Biotin-avidin systems exploit the remarkably tight and specific binding between biotin (vitamin B₇) and avidin or streptavidin to label, capture, and detect proteins, nucleic acids, and other biomolecules.

The Interaction

Biotin (244 Da) binds avidin and streptavidin with a dissociation constant K_d ≈ 10⁻¹⁴–10⁻¹⁵ M, the strongest known non-covalent biological interaction. This binding is essentially irreversible under physiological conditions. The binding surface is buried deep within the streptavidin β-barrel, and biotin is released only by denaturation (e.g., 8 M guanidine-HCl at 80 °C) or extremes of pH. Four identical subunits of avidin and streptavidin each bind one biotin molecule, providing tetrameric avidity. The bond forms rapidly and is stable to heat, organic solvents, proteolysis, and detergents.

Avidin vs. Streptavidin vs. NeutrAvidin

Avidin (66 kDa tetramer, pI ≈ 10) from egg white has high non-specific binding due to its positive charge and contains carbohydrate chains that bind lectins. Streptavidin (53 kDa tetramer, pI ≈ 6.8) from Streptomyces avidinii is the preferred reagent — near-neutral pI, no carbohydrate, and significantly lower non-specific binding. NeutrAvidin is deglycosylated avidin with a neutral pI, retaining biotin affinity while minimizing non-specific interactions. Monovalent streptavidin variants are engineered for precise stoichiometric labeling.

Biotin Conjugation

Biotin is chemically conjugated to biomolecules through various reactive chemistries. NHS-biotin reacts with primary amines (lysine side chains, N-termini). NHS-PEG₄-biotin adds a polyethylene glycol spacer to reduce steric hindrance. Maleimide-PEG₂-biotin reacts with sulfhydryl groups (cysteine). Biotin-XX and biotin-XXX extend the spacer arm further. Biotinylation is performed at 10–50 molar excess, and excess free biotin is removed by dialysis or desalting. Over-biotinylation can inactivate protein function. For mild labeling, enzymatic biotinylation by BirA ligase targets a specific AviTag sequence (GLNDIFEAQKIEWHE) in vivo or in vitro, producing homogeneous, stoichiometric biotinylation at a defined site.

Detection Applications

Biotinylated antibodies are detected by streptavidin conjugated to horseradish peroxidase (HRP), alkaline phosphatase (AP), or fluorophores. This indirect detection amplifies the signal — multiple biotin molecules can be attached per antibody, and multiple detection reagents can bind avidin tetramers. In ELISA and Western blot, biotin-streptavidin systems increase sensitivity 2–10 fold compared to directly conjugated secondary antibodies. Biotinylated DNA probes detected with streptavidin-fluorophores form the basis of FISH signal generation.

Purification Applications

Biotinylated proteins are captured on streptavidin agarose or magnetic beads. Binding is so tight that elution requires harsh denaturing conditions (SDS, 8 M urea, low pH), which can compromise protein function. For reversible capture, monomeric avidin (K_d ≈ 10⁻⁸ M) allows elution with 2 mM biotin under gentle conditions. The AviTag-BirA system with monomeric streptavidin enables one-step purification of native proteins without denaturation. This approach is used in affinity capture for proteomics and protein interaction studies.

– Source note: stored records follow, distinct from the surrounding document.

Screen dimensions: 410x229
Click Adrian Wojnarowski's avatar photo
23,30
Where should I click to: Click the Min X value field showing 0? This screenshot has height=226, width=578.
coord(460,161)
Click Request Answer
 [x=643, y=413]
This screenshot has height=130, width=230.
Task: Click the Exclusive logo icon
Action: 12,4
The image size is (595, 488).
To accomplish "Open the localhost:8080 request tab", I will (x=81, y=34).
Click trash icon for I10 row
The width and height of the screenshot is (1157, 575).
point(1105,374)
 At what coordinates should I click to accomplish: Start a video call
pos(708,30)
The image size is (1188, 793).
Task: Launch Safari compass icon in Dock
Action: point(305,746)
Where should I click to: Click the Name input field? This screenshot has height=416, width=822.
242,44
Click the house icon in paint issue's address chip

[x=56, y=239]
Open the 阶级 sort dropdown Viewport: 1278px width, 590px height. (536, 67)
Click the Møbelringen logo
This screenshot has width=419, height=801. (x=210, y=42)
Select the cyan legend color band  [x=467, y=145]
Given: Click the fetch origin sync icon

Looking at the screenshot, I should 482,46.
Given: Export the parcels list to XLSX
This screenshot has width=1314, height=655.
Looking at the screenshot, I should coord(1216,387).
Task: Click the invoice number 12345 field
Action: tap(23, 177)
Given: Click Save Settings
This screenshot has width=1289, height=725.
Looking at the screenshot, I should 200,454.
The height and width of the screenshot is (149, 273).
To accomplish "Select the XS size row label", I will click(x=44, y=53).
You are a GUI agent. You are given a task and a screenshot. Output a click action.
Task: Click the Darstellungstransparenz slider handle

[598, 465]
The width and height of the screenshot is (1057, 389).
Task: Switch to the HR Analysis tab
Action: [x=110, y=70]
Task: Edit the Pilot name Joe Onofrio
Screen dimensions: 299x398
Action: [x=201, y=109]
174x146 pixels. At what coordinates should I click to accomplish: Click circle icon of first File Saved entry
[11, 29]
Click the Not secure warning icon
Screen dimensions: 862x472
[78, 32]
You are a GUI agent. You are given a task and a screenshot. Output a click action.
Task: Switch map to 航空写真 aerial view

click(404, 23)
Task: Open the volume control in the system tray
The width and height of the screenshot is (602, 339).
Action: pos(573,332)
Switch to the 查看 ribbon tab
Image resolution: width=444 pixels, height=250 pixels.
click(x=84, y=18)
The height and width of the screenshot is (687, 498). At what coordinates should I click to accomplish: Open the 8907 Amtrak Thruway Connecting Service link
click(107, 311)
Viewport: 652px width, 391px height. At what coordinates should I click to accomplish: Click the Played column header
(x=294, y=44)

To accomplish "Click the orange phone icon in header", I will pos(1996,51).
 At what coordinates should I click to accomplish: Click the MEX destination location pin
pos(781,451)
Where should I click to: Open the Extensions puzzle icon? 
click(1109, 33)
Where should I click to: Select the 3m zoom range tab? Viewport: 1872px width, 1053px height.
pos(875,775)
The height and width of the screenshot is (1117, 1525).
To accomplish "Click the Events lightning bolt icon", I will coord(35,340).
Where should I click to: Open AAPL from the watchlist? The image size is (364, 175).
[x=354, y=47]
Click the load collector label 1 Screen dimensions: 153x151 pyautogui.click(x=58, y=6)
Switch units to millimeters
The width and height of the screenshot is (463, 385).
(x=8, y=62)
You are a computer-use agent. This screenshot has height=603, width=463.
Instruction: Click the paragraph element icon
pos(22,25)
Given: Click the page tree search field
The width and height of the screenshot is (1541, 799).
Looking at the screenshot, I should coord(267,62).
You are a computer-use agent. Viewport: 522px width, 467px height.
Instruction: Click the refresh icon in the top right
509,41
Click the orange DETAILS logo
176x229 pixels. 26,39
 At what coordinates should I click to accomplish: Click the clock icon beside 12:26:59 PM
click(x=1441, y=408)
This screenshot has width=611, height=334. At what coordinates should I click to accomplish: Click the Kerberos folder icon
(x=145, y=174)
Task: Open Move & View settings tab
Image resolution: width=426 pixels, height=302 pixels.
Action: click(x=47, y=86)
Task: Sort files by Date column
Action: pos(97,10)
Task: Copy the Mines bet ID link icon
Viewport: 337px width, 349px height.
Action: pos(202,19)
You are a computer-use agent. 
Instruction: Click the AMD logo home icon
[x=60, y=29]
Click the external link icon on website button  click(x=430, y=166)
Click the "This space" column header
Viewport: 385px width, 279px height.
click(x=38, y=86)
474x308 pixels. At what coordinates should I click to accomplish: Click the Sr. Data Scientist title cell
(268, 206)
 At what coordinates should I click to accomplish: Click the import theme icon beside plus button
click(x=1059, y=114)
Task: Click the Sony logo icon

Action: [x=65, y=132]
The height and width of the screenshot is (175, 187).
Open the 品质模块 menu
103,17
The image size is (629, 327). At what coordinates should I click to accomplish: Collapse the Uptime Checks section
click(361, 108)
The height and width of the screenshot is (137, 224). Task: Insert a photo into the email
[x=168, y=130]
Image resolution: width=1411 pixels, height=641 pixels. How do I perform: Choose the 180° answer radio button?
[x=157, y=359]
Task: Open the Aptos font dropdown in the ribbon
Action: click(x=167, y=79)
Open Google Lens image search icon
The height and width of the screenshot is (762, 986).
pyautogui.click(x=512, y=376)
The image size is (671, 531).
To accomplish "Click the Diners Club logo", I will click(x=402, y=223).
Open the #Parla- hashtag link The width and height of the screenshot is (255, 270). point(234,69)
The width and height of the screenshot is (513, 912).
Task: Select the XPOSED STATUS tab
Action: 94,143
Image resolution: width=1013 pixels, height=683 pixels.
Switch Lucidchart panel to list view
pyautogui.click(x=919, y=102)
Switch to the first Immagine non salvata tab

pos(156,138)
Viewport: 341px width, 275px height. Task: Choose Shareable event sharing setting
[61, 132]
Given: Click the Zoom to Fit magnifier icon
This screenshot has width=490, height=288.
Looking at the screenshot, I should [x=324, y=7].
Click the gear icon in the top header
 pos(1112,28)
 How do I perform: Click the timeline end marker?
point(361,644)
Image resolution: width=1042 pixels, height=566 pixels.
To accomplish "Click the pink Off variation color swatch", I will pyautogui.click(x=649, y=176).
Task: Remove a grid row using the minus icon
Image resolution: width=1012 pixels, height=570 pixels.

Advantages and Limitations

The extreme affinity enables capture of low-abundance targets, washes under stringent conditions (high salt, detergents), and detection with exceptional sensitivity. Limitations include the difficulty of gentle elution for purification applications, potential interference by endogenous biotin in biological samples (particularly liver and kidney), and the requirement for biotinylation chemistry that may modify functional residues.